[This review contains some minor SPOILERS!]
There is a wonderful superhero show at the heart of Titans‘ second episode. Unfortunately, it is immediately ruined by the introduction of the plot and characters from last week’s episode. Taken as a whole, “Hawk and Dove” feels like a crossover event on The CW that went horribly wrong.
The first segment of this episode looks like what I expected Titans to be – gritty but still recognizable as a superhero show. The costumes that Alan Ritchson and Minka Kelly wear as Hawk and Dove are phenomenal and there’s a reason why the comic book fandom saw these suits, got excited and then got increasingly frantic when the first pictures of Starfire and Raven made them look like they had just walked out of Electrique Boutique and Hot Topic respectively.
What really sells the characters, however, is the actor’s performances. Alan Ritchson absolutely nails Hank Hall as the kind of swaggering bravo who will grin through a bloody mouth and taunt the thugs that have him chained-up. Yet we see some hidden depths to the character when we discover he remembers his three-and-a-half-year anniversary without prompting and secretly built a coop full of doves on the roof of his apartment building as an anniversary present.
Minka Kelly is similarly enrapturing as Dawn “Dove” Granger. She has an intense presence, in and out of her costume, and she immediately grabs the viewer’s sympathy even as we learn that she’s not entirely happy in her relationship with Hank but isn’t saying anything because of her fear that their focus on the future they are building together is the only thing keeping him together in the face of some serious medical issues. Those issues and how they inform the interaction between Hank and Dawn are fascinating and precisely the kind of mature storytelling I’d hoped this series would feature.
Unfortunately, all that is thrown to the side when Dick Grayson arrives with Rachel Roth and the focus shifts back to the strange forces inside Rachel and the very bad people who want her. These include a family of professional killers who play at being a normal suburban family and play Monopoly at the breakfast table, who seem to have been imported from an upcoming season of American Horror Story.
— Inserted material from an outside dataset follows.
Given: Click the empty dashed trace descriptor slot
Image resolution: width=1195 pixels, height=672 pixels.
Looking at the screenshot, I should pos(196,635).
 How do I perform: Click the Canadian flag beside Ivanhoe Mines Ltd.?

As in last week’s episode, the ultimate effect is to make it seem as if several different shows have been thrown into a blender but failed to break down into an digestible mix.
Few of these segments are actually bad and there’s a fair amount of humor this time around to offset the horror and dark action elements. My favorite involves a running gag involving Game of Thrones which culminates in a lampshade hanging on the resemblance between Minka Kelly’s Dawn and Emilia Clarke’s Daenerys. Unfortunately, the action sequences toward the end contain more of the gratuitous ultra-violence seen in the first trailer, which has no purpose other than showing that the show has an M-rating.
Frankly, I wish that Titans would show its maturity with more scenes like what we see in the first segment and that we’d get more fun fight-scenes like the flashback set to Kim Wilde’s “Kids In America.” Alas, I’m afraid we’re in for more grimness and grit rather than the kind of fun I usually associate with the Titans name. As it is, the show is still worth watching, but I fear it may soon be verging into “so bad it’s funny” territory.